Data for locating words and elements
(begin)

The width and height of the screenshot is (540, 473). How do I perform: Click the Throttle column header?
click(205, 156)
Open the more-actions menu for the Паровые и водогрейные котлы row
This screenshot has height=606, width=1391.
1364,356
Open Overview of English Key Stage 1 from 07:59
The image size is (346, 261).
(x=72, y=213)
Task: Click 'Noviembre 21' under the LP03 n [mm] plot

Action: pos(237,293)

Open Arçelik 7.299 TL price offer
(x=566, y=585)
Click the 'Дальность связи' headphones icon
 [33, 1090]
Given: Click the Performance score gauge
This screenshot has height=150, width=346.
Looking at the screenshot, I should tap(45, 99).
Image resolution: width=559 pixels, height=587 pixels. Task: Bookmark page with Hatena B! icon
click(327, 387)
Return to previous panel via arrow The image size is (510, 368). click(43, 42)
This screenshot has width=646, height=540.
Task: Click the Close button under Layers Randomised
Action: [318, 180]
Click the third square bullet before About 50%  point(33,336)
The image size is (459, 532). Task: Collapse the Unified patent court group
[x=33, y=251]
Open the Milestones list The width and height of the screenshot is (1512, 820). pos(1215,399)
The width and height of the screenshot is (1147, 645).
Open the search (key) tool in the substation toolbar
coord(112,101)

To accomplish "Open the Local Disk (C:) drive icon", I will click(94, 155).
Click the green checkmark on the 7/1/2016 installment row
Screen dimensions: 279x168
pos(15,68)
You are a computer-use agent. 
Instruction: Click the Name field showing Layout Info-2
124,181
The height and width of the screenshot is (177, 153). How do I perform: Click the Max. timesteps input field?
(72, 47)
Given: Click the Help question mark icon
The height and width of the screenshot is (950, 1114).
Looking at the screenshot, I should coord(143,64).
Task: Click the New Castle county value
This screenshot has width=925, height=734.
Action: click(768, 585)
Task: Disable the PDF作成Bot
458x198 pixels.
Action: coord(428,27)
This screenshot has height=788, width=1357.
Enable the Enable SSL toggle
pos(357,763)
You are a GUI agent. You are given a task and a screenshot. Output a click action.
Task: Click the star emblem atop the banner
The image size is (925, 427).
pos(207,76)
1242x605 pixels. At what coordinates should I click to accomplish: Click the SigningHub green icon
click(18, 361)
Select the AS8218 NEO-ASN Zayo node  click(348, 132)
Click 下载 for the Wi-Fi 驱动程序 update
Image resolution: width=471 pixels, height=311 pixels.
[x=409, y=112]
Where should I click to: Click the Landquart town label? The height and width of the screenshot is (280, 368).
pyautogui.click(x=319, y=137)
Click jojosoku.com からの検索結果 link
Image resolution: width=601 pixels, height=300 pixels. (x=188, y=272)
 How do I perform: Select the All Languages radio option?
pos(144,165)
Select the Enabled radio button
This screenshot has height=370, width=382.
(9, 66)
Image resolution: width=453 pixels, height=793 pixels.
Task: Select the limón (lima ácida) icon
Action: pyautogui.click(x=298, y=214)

(end)

** What you will do **
Please rewrite all of the items above as a numbered list, leaving out the blank lines.

** Exercise answer **
1. The width and height of the screenshot is (540, 473). How do I perform: Click the Throttle column header?
2. click(205, 156)
3. Open the more-actions menu for the Паровые и водогрейные котлы row
4. This screenshot has height=606, width=1391.
5. 1364,356
6. Open Overview of English Key Stage 1 from 07:59
7. The image size is (346, 261).
8. (x=72, y=213)
9. Task: Click 'Noviembre 21' under the LP03 n [mm] plot
10. Action: pos(237,293)
11. Open Arçelik 7.299 TL price offer
12. (x=566, y=585)
13. Click the 'Дальность связи' headphones icon
14.  [33, 1090]
15. Given: Click the Performance score gauge
16. This screenshot has height=150, width=346.
17. Looking at the screenshot, I should tap(45, 99).
18. Image resolution: width=559 pixels, height=587 pixels. Task: Bookmark page with Hatena B! icon
19. click(327, 387)
20. Return to previous panel via arrow The image size is (510, 368). click(43, 42)
21. This screenshot has width=646, height=540.
22. Task: Click the Close button under Layers Randomised
23. Action: [318, 180]
24. Click the third square bullet before About 50%  point(33,336)
25. The image size is (459, 532). Task: Collapse the Unified patent court group
26. [x=33, y=251]
27. Open the Milestones list The width and height of the screenshot is (1512, 820). pos(1215,399)
28. The width and height of the screenshot is (1147, 645).
29. Open the search (key) tool in the substation toolbar
30. coord(112,101)
31. To accomplish "Open the Local Disk (C:) drive icon", I will click(94, 155).
32. Click the green checkmark on the 7/1/2016 installment row
33. Screen dimensions: 279x168
34. pos(15,68)
35. You are a computer-use agent. 
36. Instruction: Click the Name field showing Layout Info-2
37. 124,181
38. The height and width of the screenshot is (177, 153). How do I perform: Click the Max. timesteps input field?
39. (72, 47)
40. Given: Click the Help question mark icon
41. The height and width of the screenshot is (950, 1114).
42. Looking at the screenshot, I should coord(143,64).
43. Task: Click the New Castle county value
44. This screenshot has width=925, height=734.
45. Action: click(768, 585)
46. Task: Disable the PDF作成Bot
47. 458x198 pixels.
48. Action: coord(428,27)
49. This screenshot has height=788, width=1357.
50. Enable the Enable SSL toggle
51. pos(357,763)
52. You are a GUI agent. You are given a task and a screenshot. Output a click action.
53. Task: Click the star emblem atop the banner
54. The image size is (925, 427).
55. pos(207,76)
56. 1242x605 pixels. At what coordinates should I click to accomplish: Click the SigningHub green icon
57. click(18, 361)
58. Select the AS8218 NEO-ASN Zayo node  click(348, 132)
59. Click 下载 for the Wi-Fi 驱动程序 update
60. Image resolution: width=471 pixels, height=311 pixels.
61. [x=409, y=112]
62. Where should I click to: Click the Landquart town label? The height and width of the screenshot is (280, 368).
63. pyautogui.click(x=319, y=137)
64. Click jojosoku.com からの検索結果 link
65. Image resolution: width=601 pixels, height=300 pixels. (x=188, y=272)
66.  How do I perform: Select the All Languages radio option?
67. pos(144,165)
68. Select the Enabled radio button
69. This screenshot has height=370, width=382.
70. (9, 66)
71. Image resolution: width=453 pixels, height=793 pixels.
72. Task: Select the limón (lima ácida) icon
73. Action: pyautogui.click(x=298, y=214)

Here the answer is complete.